§ Text
* * * *
When can classical neural networks represent quantum states?

TL;DR

This work provides an information-theoretic lens for understanding when classical neural networks can efficiently represent quantum states. By analyzing measurement-induced conditional correlations via conditional mutual information, the authors connect state entanglement, sign structure, and measurement basis to the tractability of neural quantum states, proving that short-range correlations enable shallow representations while long-range correlations pose challenges. They prove formal results for states with approximate conditional independence, and they illustrate these ideas with numerical studies of prototypical spin systems and rotated cluster states, linking correlation length to variational Monte Carlo performance. The findings offer a principled framework for predicting the success or failure of neural approaches to simulate quantum systems and guide the design of architectures for regimes with complex correlation patterns.
* * * *
§ List of tasks
1. In the summary about classical neural networks and quantum states, which quantity is used to analyze measurement-induced conditional correlations?
2. List every factor that the summary about classical neural networks and quantum states connects to the tractability of neural quantum states.
3. Continue the summary about classical neural networks representing quantum states from the point where it ends.

§ Material provided
* * * *
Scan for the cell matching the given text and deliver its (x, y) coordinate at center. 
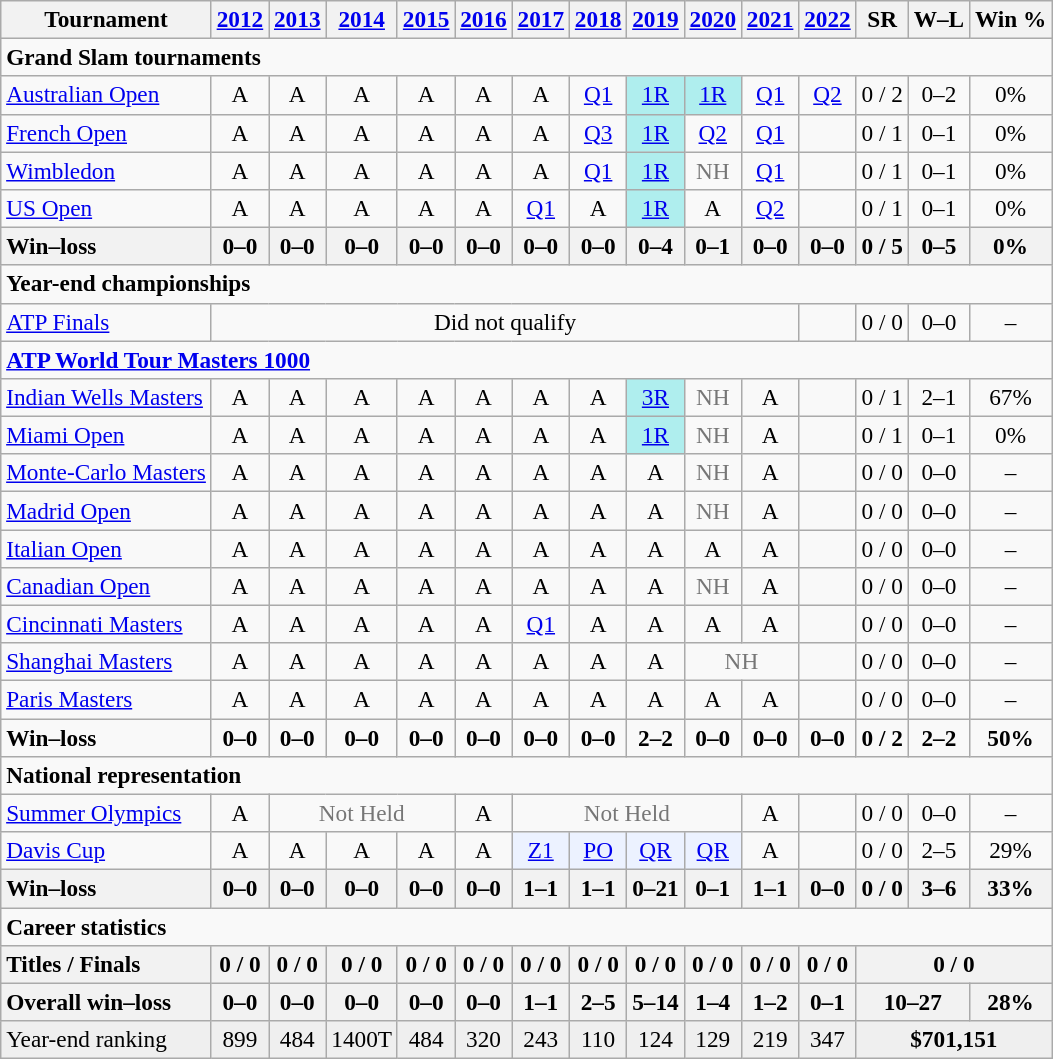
* * * *
§ Solved problems
1. Conditional mutual information.

2. State entanglement, sign structure, and measurement basis.

3.
Abstract

A naive classical representation of an n-qubit state requires specifying exponentially many amplitudes in the computational basis. Past works have demonstrated that classical neural networks can succinctly express these amplitudes for many physically relevant states, leading to computationally powerful representations known as neural quantum states. What underpins the efficacy of such representations? We show that conditional correlations present in the measurement distribution of quantum states control the performance of their neural representations. Such conditional correlations are basis dependent, arise due to measurement-induced entanglement, and reveal features not accessible through conventional few-body correlations often examined in studies of phases of matter. By combining theoretical and numerical analysis, we demonstrate how the state's entanglement and sign structure, along with the choice of measurement basis, give rise to distinct patterns of short- or long-range conditional correlations. Our findings provide a rigorous framework for exploring the expressive power of neural quantum states.

Figures (7)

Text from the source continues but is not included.